A recent release by Istanbul's Erdem Helvacioğlu entitled Altered Realities comfortably sits between these two extremes. Helvacioğlu's previous solo album, A Walk Through the Bazaar, appeared on Chicago's Locust label a few years ago as part of a series of field recordings. It contained two versions of field recordings in Istanbul, raw and treated into a dark dance remix. He is the guitarist for a Turkish post-punk band, Rashit, and he has also won prizes for his electroacoustic compositions. This album shows a completely different side of Helvacioğlu's music, consisting entirely of live, improvised, solo acoustic guitar with live processing (consisting of a TC Electronic FireworX effects box, a Behringer midi foot pedal, and the software AudioMulch. Its gentle and serene character recalls Budd and Eno's work, with perhaps a little more edge (and without Budd's occasionally cloying melodies).
Altered Realities contains seven tracks, all around seven-eight minutes long. The Budd comparison is most apt on the opening track, Bridge to Horizon, where the bucolic melodies set the peaceful drifting tone for the album. Some of his guitar pieces in their raw form, such as Frozen Resophonic, could easily sit alongside works of Michael Hedges, but the real-time processing completely transforms the piece, softening its edges. The treatments can take on a life of their own, as in Sliding on a Glacier where the single notes are sent off into the ether, or Dreaming on a Blind Saddle's distinct, complex gestures. There's an extended section of Shadow my Dovetail where the effects really take on a life of their own, accompanying the guitar whose counterpoint is now something completely different. The album closes with the ominous and theatrical Ebony Remains, which includes the only passage of nearly untreated guitar.
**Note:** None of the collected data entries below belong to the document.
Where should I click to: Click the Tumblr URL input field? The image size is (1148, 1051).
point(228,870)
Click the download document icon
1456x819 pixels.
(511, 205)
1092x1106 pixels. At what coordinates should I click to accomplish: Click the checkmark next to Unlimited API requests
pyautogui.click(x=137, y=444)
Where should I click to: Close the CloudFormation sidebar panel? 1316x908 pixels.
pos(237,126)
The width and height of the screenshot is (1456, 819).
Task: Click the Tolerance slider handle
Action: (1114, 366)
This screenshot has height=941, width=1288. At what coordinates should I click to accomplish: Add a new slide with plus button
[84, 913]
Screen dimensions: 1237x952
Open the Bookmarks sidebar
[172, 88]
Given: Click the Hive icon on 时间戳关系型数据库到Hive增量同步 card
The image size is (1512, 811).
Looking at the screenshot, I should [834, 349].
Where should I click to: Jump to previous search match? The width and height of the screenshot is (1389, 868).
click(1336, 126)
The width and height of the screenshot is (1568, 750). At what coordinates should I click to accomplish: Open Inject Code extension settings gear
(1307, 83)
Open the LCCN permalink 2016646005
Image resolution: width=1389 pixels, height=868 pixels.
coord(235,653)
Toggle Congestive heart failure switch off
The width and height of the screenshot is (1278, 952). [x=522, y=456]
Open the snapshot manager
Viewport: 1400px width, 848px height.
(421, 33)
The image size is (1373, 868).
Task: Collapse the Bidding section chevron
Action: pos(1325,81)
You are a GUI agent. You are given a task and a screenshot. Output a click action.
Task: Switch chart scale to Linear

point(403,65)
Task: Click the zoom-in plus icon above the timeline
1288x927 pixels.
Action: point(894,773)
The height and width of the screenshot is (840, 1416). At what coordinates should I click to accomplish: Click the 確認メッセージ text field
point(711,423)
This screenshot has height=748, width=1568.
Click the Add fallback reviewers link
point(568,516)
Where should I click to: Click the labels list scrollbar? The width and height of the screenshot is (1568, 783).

Helvacioğlu plays a lot of different slow arpeggiated patterns whose harmony lingers, recurs, and slowly decays while the music slowly transforms into the next development. His guitar playing throughout is generally delicate, using occasional sharper attacks to create more percussive textures. Altered Realities encourages a quiet drifting state, but listening in close detail is equally rewarding. The album's release on the New Albion label, generally associated with the fringes of contemporary classical music, emphasizes its unique musical vision, somewhere between standardized genres. After the field recordings, electroacoustica and rock, it will be interesting to see where Helvacioğlu goes next.